Task requirements: All entries below are to be reproduced exactly.

[Collected data entries]

------------

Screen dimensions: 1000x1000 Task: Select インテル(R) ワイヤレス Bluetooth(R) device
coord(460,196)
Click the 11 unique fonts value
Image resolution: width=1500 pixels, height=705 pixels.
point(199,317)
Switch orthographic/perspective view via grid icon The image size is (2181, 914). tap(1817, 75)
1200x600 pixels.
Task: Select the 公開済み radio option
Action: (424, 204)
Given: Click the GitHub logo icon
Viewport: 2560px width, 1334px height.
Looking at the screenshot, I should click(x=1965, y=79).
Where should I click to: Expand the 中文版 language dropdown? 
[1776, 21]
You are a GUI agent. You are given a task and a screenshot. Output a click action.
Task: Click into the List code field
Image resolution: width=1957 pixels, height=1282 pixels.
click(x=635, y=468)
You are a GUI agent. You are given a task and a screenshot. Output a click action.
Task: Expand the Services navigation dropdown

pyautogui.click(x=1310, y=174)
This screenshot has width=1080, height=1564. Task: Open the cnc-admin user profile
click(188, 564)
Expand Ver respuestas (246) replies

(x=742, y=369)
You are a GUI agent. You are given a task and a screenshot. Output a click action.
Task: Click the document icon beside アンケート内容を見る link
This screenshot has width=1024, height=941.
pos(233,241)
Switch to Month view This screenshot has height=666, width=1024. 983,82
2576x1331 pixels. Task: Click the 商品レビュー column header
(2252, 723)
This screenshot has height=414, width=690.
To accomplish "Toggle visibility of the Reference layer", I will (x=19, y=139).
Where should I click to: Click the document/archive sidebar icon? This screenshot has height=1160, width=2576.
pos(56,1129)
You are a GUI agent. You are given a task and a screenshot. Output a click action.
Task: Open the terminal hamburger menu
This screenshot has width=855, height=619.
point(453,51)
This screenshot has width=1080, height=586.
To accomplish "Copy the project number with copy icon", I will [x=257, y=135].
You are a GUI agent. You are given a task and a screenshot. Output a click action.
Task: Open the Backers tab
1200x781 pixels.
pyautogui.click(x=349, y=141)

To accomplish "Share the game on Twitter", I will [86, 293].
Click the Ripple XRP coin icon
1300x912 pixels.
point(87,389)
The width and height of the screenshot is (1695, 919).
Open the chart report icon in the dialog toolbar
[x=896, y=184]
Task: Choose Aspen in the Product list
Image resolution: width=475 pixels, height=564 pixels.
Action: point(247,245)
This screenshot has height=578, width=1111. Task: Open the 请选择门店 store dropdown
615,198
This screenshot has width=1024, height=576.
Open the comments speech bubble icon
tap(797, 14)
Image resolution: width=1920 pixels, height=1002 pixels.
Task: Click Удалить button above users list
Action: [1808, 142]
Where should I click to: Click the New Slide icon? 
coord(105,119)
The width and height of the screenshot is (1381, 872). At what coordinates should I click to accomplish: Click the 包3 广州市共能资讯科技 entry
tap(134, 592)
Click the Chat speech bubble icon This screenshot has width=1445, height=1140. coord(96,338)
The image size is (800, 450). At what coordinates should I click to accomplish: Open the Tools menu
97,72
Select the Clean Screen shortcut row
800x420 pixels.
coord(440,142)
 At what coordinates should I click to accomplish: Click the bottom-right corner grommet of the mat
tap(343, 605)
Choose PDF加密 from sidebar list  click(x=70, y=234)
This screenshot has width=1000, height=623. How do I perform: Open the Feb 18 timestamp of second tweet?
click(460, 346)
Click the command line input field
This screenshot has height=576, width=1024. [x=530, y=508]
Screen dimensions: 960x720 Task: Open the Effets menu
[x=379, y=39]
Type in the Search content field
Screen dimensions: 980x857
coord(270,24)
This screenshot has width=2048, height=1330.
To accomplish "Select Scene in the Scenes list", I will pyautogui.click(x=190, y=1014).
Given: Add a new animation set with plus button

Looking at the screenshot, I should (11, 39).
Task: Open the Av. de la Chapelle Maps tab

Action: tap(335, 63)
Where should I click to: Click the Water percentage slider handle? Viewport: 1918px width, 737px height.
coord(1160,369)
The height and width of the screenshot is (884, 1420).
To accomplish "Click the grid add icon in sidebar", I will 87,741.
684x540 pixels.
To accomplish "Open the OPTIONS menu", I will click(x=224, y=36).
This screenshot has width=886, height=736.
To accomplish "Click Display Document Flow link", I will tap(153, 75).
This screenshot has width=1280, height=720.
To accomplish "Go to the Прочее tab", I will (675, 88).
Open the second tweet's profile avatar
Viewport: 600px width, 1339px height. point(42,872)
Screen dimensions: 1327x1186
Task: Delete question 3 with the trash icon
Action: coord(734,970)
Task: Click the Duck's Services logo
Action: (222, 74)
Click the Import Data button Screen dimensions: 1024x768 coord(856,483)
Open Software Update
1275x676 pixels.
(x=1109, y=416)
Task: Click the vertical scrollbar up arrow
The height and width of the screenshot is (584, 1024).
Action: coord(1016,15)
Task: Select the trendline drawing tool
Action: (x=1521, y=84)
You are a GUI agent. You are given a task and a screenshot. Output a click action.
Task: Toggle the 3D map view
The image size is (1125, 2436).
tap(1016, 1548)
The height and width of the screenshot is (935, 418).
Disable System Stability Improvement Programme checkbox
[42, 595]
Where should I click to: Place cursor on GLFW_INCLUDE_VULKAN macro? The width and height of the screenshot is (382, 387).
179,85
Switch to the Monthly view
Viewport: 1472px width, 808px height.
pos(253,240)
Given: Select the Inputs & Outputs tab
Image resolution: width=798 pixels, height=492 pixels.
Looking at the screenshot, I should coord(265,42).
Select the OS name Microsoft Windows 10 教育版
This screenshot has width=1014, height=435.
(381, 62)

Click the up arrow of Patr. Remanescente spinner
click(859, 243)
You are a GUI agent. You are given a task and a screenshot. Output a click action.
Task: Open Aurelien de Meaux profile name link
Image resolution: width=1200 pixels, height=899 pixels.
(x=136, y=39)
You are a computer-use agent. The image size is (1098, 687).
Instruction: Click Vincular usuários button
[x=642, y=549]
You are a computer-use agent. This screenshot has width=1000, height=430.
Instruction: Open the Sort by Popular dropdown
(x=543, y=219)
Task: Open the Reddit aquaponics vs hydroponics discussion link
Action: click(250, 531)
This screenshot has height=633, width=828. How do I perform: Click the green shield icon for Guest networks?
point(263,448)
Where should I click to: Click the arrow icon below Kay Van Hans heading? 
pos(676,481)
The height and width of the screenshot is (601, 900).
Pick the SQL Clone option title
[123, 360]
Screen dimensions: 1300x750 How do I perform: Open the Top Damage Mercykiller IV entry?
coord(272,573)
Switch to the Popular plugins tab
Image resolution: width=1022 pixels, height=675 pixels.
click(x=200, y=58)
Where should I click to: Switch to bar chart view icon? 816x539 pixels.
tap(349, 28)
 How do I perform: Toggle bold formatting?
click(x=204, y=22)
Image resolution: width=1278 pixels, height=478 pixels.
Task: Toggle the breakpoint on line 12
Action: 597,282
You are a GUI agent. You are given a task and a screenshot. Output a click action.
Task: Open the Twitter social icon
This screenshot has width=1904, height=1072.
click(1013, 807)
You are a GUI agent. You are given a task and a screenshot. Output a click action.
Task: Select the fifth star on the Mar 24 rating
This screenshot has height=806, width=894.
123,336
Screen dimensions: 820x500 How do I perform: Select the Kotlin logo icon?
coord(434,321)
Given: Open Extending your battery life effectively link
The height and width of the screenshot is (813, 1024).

------------

Task solution:
Screen dimensions: 1000x1000 Task: Select インテル(R) ワイヤレス Bluetooth(R) device
coord(460,196)
Click the 11 unique fonts value
Image resolution: width=1500 pixels, height=705 pixels.
point(199,317)
Switch orthographic/perspective view via grid icon The image size is (2181, 914). tap(1817, 75)
1200x600 pixels.
Task: Select the 公開済み radio option
Action: (424, 204)
Given: Click the GitHub logo icon
Viewport: 2560px width, 1334px height.
Looking at the screenshot, I should click(x=1965, y=79).
Where should I click to: Expand the 中文版 language dropdown? 
[1776, 21]
You are a GUI agent. You are given a task and a screenshot. Output a click action.
Task: Click into the List code field
Image resolution: width=1957 pixels, height=1282 pixels.
click(x=635, y=468)
You are a GUI agent. You are given a task and a screenshot. Output a click action.
Task: Expand the Services navigation dropdown

pyautogui.click(x=1310, y=174)
This screenshot has width=1080, height=1564. Task: Open the cnc-admin user profile
click(188, 564)
Expand Ver respuestas (246) replies

(x=742, y=369)
You are a GUI agent. You are given a task and a screenshot. Output a click action.
Task: Click the document icon beside アンケート内容を見る link
This screenshot has width=1024, height=941.
pos(233,241)
Switch to Month view This screenshot has height=666, width=1024. 983,82
2576x1331 pixels. Task: Click the 商品レビュー column header
(2252, 723)
This screenshot has height=414, width=690.
To accomplish "Toggle visibility of the Reference layer", I will (x=19, y=139).
Where should I click to: Click the document/archive sidebar icon? This screenshot has height=1160, width=2576.
pos(56,1129)
You are a GUI agent. You are given a task and a screenshot. Output a click action.
Task: Open the terminal hamburger menu
This screenshot has width=855, height=619.
point(453,51)
This screenshot has width=1080, height=586.
To accomplish "Copy the project number with copy icon", I will [x=257, y=135].
You are a GUI agent. You are given a task and a screenshot. Output a click action.
Task: Open the Backers tab
1200x781 pixels.
pyautogui.click(x=349, y=141)

To accomplish "Share the game on Twitter", I will [86, 293].
Click the Ripple XRP coin icon
1300x912 pixels.
point(87,389)
The width and height of the screenshot is (1695, 919).
Open the chart report icon in the dialog toolbar
[x=896, y=184]
Task: Choose Aspen in the Product list
Image resolution: width=475 pixels, height=564 pixels.
Action: point(247,245)
This screenshot has height=578, width=1111. Task: Open the 请选择门店 store dropdown
615,198
This screenshot has width=1024, height=576.
Open the comments speech bubble icon
tap(797, 14)
Image resolution: width=1920 pixels, height=1002 pixels.
Task: Click Удалить button above users list
Action: [1808, 142]
Where should I click to: Click the New Slide icon? 
coord(105,119)
The width and height of the screenshot is (1381, 872). At what coordinates should I click to accomplish: Click the 包3 广州市共能资讯科技 entry
tap(134, 592)
Click the Chat speech bubble icon This screenshot has width=1445, height=1140. coord(96,338)
The image size is (800, 450). At what coordinates should I click to accomplish: Open the Tools menu
97,72
Select the Clean Screen shortcut row
800x420 pixels.
coord(440,142)
 At what coordinates should I click to accomplish: Click the bottom-right corner grommet of the mat
tap(343, 605)
Choose PDF加密 from sidebar list  click(x=70, y=234)
This screenshot has width=1000, height=623. How do I perform: Open the Feb 18 timestamp of second tweet?
click(460, 346)
Click the command line input field
This screenshot has height=576, width=1024. [x=530, y=508]
Screen dimensions: 960x720 Task: Open the Effets menu
[x=379, y=39]
Type in the Search content field
Screen dimensions: 980x857
coord(270,24)
This screenshot has width=2048, height=1330.
To accomplish "Select Scene in the Scenes list", I will pyautogui.click(x=190, y=1014).
Given: Add a new animation set with plus button

Looking at the screenshot, I should (11, 39).
Task: Open the Av. de la Chapelle Maps tab

Action: tap(335, 63)
Where should I click to: Click the Water percentage slider handle? Viewport: 1918px width, 737px height.
coord(1160,369)
The height and width of the screenshot is (884, 1420).
To accomplish "Click the grid add icon in sidebar", I will 87,741.
684x540 pixels.
To accomplish "Open the OPTIONS menu", I will click(x=224, y=36).
This screenshot has width=886, height=736.
To accomplish "Click Display Document Flow link", I will tap(153, 75).
This screenshot has width=1280, height=720.
To accomplish "Go to the Прочее tab", I will (675, 88).
Open the second tweet's profile avatar
Viewport: 600px width, 1339px height. point(42,872)
Screen dimensions: 1327x1186
Task: Delete question 3 with the trash icon
Action: coord(734,970)
Task: Click the Duck's Services logo
Action: (222, 74)
Click the Import Data button Screen dimensions: 1024x768 coord(856,483)
Open Software Update
1275x676 pixels.
(x=1109, y=416)
Task: Click the vertical scrollbar up arrow
The height and width of the screenshot is (584, 1024).
Action: coord(1016,15)
Task: Select the trendline drawing tool
Action: (x=1521, y=84)
You are a GUI agent. You are given a task and a screenshot. Output a click action.
Task: Toggle the 3D map view
The image size is (1125, 2436).
tap(1016, 1548)
The height and width of the screenshot is (935, 418).
Disable System Stability Improvement Programme checkbox
[42, 595]
Where should I click to: Place cursor on GLFW_INCLUDE_VULKAN macro? The width and height of the screenshot is (382, 387).
179,85
Switch to the Monthly view
Viewport: 1472px width, 808px height.
pos(253,240)
Given: Select the Inputs & Outputs tab
Image resolution: width=798 pixels, height=492 pixels.
Looking at the screenshot, I should coord(265,42).
Select the OS name Microsoft Windows 10 教育版
This screenshot has width=1014, height=435.
(381, 62)

Click the up arrow of Patr. Remanescente spinner
click(859, 243)
You are a GUI agent. You are given a task and a screenshot. Output a click action.
Task: Open Aurelien de Meaux profile name link
Image resolution: width=1200 pixels, height=899 pixels.
(x=136, y=39)
You are a computer-use agent. The image size is (1098, 687).
Instruction: Click Vincular usuários button
[x=642, y=549]
You are a computer-use agent. This screenshot has width=1000, height=430.
Instruction: Open the Sort by Popular dropdown
(x=543, y=219)
Task: Open the Reddit aquaponics vs hydroponics discussion link
Action: click(250, 531)
This screenshot has height=633, width=828. How do I perform: Click the green shield icon for Guest networks?
point(263,448)
Where should I click to: Click the arrow icon below Kay Van Hans heading? 
pos(676,481)
The height and width of the screenshot is (601, 900).
Pick the SQL Clone option title
[123, 360]
Screen dimensions: 1300x750 How do I perform: Open the Top Damage Mercykiller IV entry?
coord(272,573)
Switch to the Popular plugins tab
Image resolution: width=1022 pixels, height=675 pixels.
click(x=200, y=58)
Where should I click to: Switch to bar chart view icon? 816x539 pixels.
tap(349, 28)
 How do I perform: Toggle bold formatting?
click(x=204, y=22)
Image resolution: width=1278 pixels, height=478 pixels.
Task: Toggle the breakpoint on line 12
Action: 597,282
You are a GUI agent. You are given a task and a screenshot. Output a click action.
Task: Open the Twitter social icon
This screenshot has width=1904, height=1072.
click(1013, 807)
You are a GUI agent. You are given a task and a screenshot. Output a click action.
Task: Select the fifth star on the Mar 24 rating
This screenshot has height=806, width=894.
123,336
Screen dimensions: 820x500 How do I perform: Select the Kotlin logo icon?
coord(434,321)
Given: Open Extending your battery life effectively link
The height and width of the screenshot is (813, 1024).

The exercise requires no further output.